#### Aim:
Count the lines in the listing below that contain the string "Given". Report only the number.

#### Raw data:
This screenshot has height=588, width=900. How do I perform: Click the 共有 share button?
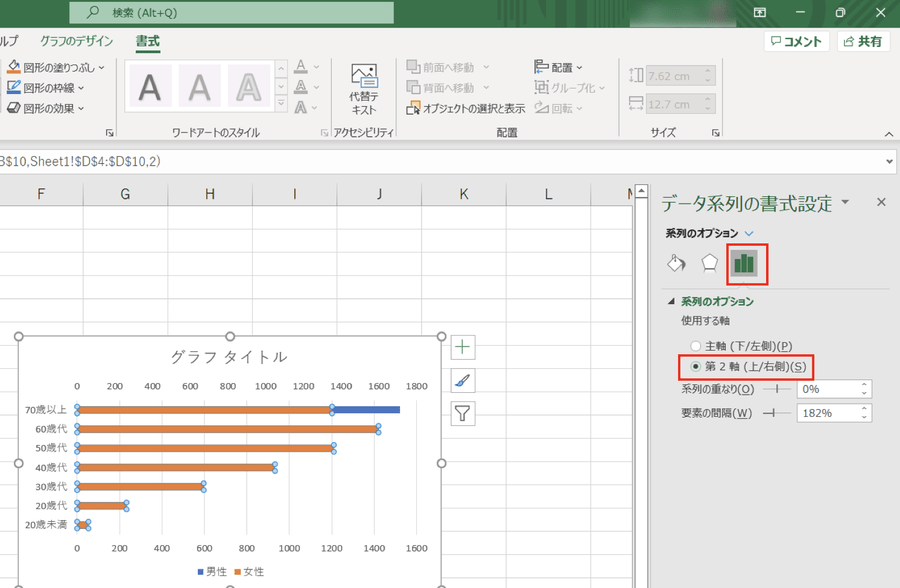863,41
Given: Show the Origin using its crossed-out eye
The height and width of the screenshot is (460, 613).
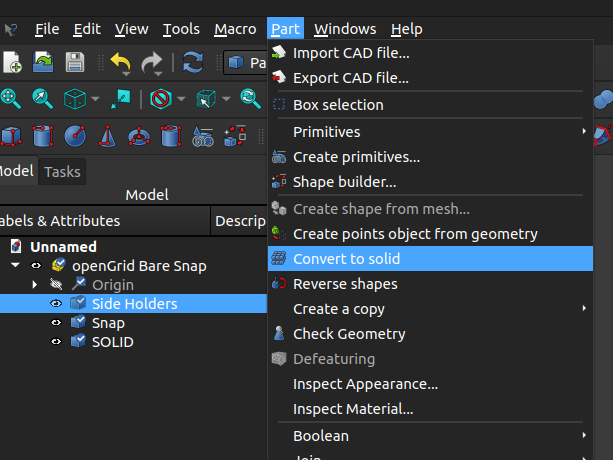Looking at the screenshot, I should [x=56, y=284].
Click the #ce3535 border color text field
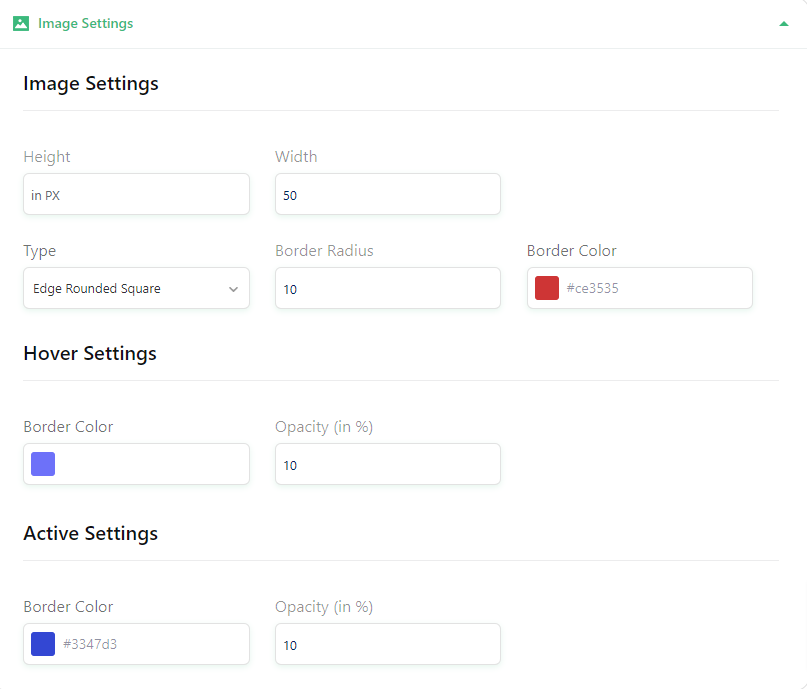Image resolution: width=807 pixels, height=689 pixels. [654, 288]
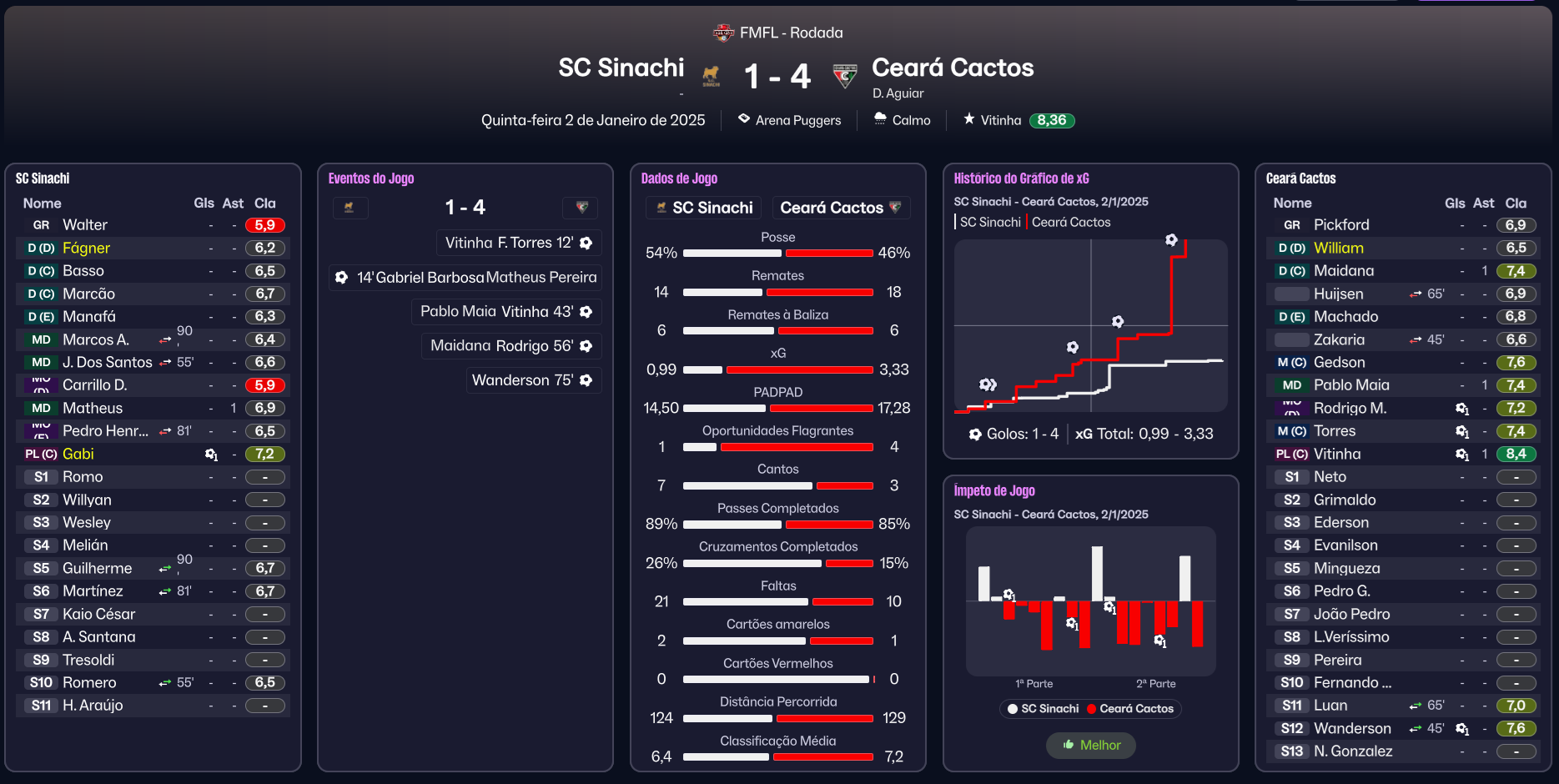Click the substitution icon on Huijsen's row
The image size is (1559, 784).
coord(1416,294)
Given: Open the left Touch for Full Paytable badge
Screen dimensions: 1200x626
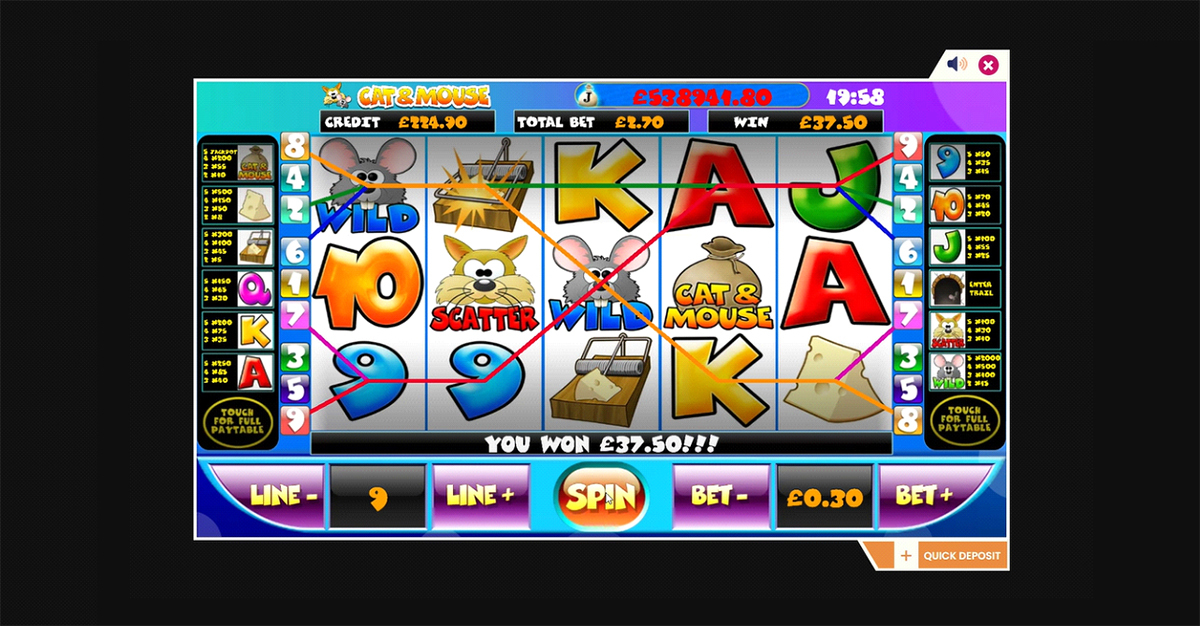Looking at the screenshot, I should coord(238,420).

#### Final result:
2